== TASKS AND EXERCISES ==
1/ List every officer title that the code of ethics names as a Covered Officer.
2/ Duplicate the passage of the code of ethics starting with "Each Covered Officer" and going on through "any particular situation.".

EX 99.CODE ETH                                                        June, 2003

                        SARBANES-OXLEY ACT CODE OF ETHICS
                           FOR PRINCIPAL EXECUTIVE AND
      SENIOR FINANCIAL OFFICERS OF CAM\U.S. REGISTERED INVESTMENT COMPANIES

I.   Covered Officers/Purpose of the Code

     This code of ethics (the "Code") for Citigroup Asset Management's ("CAM's")
U. S. registered proprietary investment companies (collectively, "Funds" and
each a, "Company") applies to each Company's Chief Executive Officer, Chief
Administrative Officer, Chief Financial Officer and Controller (the "Covered
Officers") for the purpose of promoting:

   . honest and ethical conduct, including the ethical handling of actual or
     apparent conflicts of interest between personal and professional
     relationships;

   . full, fair, accurate, timely and understandable disclosure in reports and
     documents that the Company files with, or submits to, the Securities and
     Exchange Commission ("SEC") and in other public communications made by the
     Company;

   . compliance with applicable laws and governmental rules and regulations;

   . the prompt internal reporting of violations of the Code to an appropriate
     person or persons identified in the Code; and

   . accountability for adherence to the Code.

   Each Covered Officer should adhere to a high standard of business ethics and
should be sensitive to situations that may give rise to actual as well as
apparent conflicts of interest.

II.  Administration of Code

     The Regional Director of CAM Compliance, North America ("Compliance
Officer") is responsible for administration of this Code, including granting
pre-approvals (see Section III below) and waivers (as described in Section VI
below), applying this Code in specific situations in which questions are
presented under it and interpreting this Code in any particular situation.



III. Covered Officers Should Ethically Handle Actual and Apparent Conflicts of
     Interest

     Overview. A "conflict of interest" occurs when a Covered Officer's private
interest interferes with the interests of, or his service to, the Company. For
example, a conflict of interest would arise if a Covered Officer, or a member of
his family, receives improper personal benefits as a result of his position with
the Company.

     Certain conflicts of interest arise out of the relationships between
Covered Officers and the Company and already are subject to conflict of interest
provisions in the Investment Company Act of 1940 ("Investment Company Act") and
the Investment Advisers Act of 1940 ("Investment Advisers Act"). For example,
Covered Officers may not individually engage in certain transactions (such as
the purchase or sale of securities or other property) with the Company because
of their status as "affiliated persons" of the Company. The compliance programs
and procedures of the Company and its investment adviser are designed to
prevent, or identify and correct, violations of these provisions. This Code does
not, and is not intended to, repeat or replace these programs and procedures,
and such conflicts fall outside of the parameters of this Code (see Section VII
below).

== ENTRIES SUPPLIED ==

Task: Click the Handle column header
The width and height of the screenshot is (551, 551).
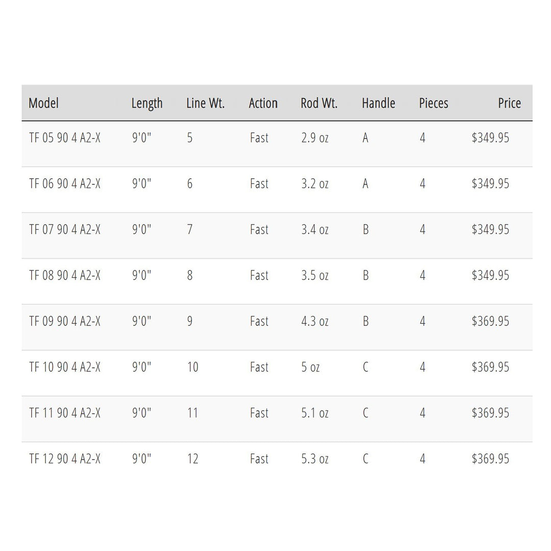Action: (379, 103)
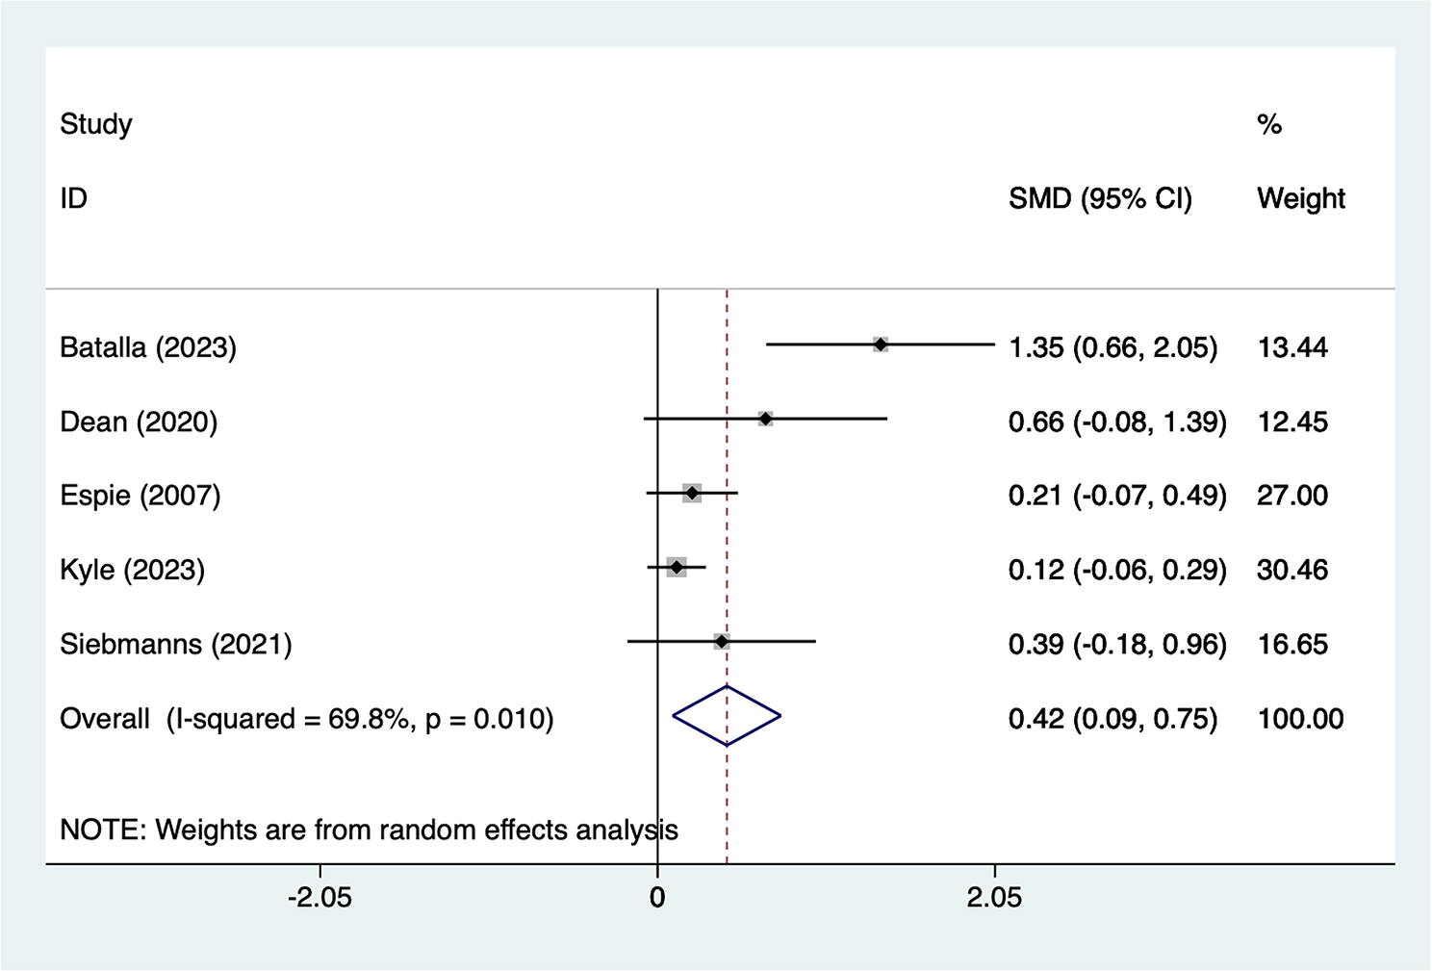Click the Dean (2020) study label
The image size is (1432, 971).
[x=139, y=422]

== WRITTEN ANSWERS ==
1/ Chief Executive Officer, Chief Administrative Officer, Chief Financial Officer, Controller

2/
Each Covered Officer should adhere to a high standard of business ethics and
should be sensitive to situations that may give rise to actual as well as
apparent conflicts of interest.

II.  Administration of Code

     The Regional Director of CAM Compliance, North America ("Compliance
Officer") is responsible for administration of this Code, including granting
pre-approvals (see Section III below) and waivers (as described in Section VI
below), applying this Code in specific situations in which questions are
presented under it and interpreting this Code in any particular situation.